#### [Assignment]
Write out exactly the lines below that run from the one containing "The image size is (2193, 1614)." through the one containing "Open the Safari", both included, with no other lines.

_ _ _ _

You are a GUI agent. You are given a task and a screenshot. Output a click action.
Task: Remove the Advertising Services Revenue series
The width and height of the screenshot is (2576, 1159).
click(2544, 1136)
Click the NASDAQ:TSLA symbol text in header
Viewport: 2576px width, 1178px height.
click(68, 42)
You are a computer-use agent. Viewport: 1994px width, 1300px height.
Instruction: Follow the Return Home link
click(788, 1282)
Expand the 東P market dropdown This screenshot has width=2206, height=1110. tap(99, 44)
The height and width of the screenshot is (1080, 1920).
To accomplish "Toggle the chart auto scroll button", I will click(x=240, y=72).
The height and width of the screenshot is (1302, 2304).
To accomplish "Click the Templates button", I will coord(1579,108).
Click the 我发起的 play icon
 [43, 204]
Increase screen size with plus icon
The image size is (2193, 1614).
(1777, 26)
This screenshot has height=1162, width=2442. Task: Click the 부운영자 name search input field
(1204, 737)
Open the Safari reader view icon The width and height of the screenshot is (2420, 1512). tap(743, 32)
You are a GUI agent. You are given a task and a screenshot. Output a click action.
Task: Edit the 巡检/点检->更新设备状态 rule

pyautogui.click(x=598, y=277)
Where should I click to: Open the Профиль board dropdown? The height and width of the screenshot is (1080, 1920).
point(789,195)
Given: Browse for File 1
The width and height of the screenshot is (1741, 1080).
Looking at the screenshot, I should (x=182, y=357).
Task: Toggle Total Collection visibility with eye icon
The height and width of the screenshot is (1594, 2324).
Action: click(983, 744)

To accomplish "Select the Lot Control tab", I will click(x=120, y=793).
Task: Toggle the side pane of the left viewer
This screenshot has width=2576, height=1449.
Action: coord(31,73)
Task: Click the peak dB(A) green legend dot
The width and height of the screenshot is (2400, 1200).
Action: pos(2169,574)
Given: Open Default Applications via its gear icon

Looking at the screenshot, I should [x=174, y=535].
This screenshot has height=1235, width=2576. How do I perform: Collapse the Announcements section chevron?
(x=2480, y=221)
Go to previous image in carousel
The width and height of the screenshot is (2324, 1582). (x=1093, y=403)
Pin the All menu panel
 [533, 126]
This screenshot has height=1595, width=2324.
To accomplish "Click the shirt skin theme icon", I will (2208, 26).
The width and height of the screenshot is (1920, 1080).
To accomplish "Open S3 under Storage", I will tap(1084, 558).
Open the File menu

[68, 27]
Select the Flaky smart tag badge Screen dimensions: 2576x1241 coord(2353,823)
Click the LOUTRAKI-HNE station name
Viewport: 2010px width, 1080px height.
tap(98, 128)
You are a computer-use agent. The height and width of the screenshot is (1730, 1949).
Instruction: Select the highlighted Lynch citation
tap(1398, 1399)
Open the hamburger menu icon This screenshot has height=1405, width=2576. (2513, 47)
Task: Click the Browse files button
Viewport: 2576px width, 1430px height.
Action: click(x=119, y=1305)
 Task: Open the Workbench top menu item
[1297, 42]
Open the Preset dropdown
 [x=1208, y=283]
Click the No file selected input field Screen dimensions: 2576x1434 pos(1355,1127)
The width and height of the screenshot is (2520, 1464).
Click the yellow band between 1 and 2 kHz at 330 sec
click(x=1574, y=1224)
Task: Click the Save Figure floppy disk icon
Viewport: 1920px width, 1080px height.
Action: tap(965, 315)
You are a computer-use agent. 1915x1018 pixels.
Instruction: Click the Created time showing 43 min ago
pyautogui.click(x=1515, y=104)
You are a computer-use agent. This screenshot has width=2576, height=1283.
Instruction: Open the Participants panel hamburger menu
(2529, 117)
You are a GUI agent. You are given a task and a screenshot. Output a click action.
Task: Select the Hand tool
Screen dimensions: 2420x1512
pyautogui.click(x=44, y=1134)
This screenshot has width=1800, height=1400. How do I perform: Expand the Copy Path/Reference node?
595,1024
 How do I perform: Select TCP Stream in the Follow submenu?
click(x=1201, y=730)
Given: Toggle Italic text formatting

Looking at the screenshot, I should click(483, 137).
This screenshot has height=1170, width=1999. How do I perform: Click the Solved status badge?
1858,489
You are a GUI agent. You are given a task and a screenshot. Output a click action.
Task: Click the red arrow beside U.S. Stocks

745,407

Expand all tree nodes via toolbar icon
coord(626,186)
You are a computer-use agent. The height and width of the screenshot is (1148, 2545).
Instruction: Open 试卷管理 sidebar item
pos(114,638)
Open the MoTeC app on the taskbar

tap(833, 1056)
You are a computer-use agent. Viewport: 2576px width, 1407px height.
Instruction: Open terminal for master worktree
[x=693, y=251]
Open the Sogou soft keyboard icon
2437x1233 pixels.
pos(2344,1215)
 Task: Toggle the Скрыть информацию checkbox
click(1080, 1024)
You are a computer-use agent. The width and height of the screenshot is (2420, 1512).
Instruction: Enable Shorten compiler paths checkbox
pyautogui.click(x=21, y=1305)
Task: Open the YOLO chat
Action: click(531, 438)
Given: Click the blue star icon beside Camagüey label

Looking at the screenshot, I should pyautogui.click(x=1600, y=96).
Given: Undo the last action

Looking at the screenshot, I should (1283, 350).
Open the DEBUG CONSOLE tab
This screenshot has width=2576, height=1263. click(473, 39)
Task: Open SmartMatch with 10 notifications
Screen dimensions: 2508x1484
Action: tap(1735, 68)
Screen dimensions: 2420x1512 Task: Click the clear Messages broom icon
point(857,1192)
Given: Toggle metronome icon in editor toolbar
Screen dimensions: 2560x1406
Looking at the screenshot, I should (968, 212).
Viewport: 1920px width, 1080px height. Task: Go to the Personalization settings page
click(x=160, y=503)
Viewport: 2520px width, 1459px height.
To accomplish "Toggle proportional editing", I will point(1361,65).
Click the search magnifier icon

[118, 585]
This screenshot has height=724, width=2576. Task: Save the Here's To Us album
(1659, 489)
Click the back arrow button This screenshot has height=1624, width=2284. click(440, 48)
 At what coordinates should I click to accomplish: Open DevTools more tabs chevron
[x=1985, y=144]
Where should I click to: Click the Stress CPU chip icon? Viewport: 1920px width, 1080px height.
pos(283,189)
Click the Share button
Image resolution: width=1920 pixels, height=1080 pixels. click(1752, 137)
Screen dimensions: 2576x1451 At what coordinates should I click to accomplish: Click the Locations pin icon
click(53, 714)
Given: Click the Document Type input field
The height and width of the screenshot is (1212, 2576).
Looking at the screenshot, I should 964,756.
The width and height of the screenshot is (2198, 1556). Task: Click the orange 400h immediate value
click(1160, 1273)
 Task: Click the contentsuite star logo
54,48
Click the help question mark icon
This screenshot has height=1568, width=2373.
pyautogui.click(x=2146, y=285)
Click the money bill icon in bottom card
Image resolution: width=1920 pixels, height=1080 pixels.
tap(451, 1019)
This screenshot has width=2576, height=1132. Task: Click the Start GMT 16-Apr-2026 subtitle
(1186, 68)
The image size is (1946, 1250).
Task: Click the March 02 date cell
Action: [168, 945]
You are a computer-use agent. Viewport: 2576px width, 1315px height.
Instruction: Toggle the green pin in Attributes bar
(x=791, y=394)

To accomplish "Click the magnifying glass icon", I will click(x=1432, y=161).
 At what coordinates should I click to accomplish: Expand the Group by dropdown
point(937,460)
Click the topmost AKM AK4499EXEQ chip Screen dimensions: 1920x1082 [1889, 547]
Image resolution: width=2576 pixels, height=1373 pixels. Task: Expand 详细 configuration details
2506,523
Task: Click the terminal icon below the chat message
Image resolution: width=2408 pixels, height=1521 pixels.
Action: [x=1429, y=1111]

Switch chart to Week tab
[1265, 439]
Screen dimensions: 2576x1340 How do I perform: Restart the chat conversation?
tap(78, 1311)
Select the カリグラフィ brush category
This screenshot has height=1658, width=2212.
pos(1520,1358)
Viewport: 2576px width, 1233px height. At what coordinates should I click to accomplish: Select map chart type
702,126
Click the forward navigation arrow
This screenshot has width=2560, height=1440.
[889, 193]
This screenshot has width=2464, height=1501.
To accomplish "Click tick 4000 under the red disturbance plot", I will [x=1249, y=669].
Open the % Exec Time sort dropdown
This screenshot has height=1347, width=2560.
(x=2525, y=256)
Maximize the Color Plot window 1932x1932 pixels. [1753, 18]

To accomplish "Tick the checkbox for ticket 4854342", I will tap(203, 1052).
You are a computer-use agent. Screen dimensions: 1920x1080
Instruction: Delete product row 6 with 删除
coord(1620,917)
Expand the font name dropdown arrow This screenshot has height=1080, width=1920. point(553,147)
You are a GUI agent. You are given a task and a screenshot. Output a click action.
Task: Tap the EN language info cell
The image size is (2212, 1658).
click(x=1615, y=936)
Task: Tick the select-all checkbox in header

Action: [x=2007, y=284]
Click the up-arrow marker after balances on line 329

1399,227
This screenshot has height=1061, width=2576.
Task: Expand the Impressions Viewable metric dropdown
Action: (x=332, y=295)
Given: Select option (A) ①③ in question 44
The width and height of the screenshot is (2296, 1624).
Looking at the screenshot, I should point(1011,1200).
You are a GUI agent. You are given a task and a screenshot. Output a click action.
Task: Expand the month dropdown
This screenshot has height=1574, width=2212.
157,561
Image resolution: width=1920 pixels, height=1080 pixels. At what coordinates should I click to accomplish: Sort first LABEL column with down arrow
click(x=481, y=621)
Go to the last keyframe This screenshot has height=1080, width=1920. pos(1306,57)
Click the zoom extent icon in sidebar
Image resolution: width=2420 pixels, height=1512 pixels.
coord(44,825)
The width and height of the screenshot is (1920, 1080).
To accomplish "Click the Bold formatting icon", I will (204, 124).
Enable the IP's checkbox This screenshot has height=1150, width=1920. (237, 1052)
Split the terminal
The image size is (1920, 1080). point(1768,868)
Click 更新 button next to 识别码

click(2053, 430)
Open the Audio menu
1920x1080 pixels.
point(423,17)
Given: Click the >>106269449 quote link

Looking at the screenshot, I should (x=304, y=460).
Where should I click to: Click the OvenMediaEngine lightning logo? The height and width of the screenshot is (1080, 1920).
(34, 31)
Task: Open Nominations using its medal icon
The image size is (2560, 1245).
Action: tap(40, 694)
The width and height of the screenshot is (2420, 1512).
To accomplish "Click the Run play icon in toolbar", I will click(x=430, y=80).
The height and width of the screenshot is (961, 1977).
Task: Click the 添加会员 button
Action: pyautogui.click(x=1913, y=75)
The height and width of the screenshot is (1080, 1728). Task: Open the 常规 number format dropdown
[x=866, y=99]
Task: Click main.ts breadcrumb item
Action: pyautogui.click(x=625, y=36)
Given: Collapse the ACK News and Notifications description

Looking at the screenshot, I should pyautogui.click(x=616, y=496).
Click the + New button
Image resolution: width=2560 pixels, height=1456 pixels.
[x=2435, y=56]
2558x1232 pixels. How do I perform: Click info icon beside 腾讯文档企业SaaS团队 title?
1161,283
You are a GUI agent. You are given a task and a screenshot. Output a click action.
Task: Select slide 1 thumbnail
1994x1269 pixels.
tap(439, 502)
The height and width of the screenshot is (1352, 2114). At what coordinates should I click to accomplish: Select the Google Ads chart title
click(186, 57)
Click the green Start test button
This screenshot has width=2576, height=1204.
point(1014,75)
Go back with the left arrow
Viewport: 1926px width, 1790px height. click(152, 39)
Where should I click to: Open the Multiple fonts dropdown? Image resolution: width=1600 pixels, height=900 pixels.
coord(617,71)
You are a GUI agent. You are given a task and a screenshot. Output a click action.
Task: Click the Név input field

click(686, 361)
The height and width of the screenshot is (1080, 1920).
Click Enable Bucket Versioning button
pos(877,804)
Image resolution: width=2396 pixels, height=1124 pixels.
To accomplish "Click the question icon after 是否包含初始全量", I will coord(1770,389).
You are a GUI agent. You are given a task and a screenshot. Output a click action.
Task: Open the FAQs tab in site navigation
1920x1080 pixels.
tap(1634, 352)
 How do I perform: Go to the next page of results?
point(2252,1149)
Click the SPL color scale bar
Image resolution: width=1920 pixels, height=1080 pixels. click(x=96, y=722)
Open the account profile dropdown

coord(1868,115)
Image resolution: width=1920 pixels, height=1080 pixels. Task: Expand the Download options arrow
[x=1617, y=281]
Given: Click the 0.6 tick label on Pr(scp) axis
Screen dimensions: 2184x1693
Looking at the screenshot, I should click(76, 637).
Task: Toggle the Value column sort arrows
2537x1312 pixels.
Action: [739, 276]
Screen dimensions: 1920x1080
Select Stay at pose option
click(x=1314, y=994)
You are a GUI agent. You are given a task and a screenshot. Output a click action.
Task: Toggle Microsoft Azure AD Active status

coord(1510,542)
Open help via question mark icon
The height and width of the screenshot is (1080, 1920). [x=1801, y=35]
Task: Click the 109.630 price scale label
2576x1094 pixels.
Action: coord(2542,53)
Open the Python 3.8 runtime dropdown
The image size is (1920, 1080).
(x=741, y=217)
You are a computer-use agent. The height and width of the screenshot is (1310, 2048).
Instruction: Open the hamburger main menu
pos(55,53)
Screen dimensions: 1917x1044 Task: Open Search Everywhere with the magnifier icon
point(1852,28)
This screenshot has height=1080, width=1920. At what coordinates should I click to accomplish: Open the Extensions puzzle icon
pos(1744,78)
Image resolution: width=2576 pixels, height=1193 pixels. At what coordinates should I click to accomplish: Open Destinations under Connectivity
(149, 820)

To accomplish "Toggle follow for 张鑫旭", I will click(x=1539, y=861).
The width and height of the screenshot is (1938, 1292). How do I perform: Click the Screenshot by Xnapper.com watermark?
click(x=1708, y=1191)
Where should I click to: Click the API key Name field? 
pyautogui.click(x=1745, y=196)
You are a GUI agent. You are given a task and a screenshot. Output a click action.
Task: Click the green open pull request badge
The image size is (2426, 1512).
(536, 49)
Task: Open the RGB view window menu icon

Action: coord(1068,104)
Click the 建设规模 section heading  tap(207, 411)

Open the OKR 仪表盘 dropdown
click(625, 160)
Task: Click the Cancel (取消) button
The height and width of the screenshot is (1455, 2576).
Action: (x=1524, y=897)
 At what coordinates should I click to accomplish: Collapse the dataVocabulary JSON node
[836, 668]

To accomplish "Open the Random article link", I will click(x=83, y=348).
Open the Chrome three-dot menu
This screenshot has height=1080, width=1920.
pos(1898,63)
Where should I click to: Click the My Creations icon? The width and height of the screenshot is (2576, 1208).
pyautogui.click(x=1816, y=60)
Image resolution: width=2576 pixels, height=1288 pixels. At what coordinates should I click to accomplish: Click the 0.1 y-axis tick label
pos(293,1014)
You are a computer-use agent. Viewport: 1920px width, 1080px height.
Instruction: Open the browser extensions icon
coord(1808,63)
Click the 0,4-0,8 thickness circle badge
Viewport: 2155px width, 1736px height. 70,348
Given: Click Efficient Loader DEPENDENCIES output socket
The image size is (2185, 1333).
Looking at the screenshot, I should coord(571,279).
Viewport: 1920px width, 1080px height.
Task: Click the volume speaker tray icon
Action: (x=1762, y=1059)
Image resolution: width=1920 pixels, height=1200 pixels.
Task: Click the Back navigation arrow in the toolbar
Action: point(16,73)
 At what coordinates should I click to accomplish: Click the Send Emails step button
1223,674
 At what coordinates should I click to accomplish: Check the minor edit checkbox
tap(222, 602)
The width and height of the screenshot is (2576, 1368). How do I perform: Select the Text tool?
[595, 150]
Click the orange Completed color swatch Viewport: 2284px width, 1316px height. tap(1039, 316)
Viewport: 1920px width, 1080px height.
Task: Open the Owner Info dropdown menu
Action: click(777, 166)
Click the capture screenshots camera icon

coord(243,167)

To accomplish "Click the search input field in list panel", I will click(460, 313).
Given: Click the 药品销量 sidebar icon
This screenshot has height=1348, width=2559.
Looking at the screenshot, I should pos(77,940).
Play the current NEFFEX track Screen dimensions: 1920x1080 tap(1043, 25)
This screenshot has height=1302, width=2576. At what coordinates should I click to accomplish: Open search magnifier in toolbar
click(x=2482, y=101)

_ _ _ _

#### [Task response]
The image size is (2193, 1614).
(1777, 26)
This screenshot has height=1162, width=2442. Task: Click the 부운영자 name search input field
(1204, 737)
Open the Safari reader view icon The width and height of the screenshot is (2420, 1512). tap(743, 32)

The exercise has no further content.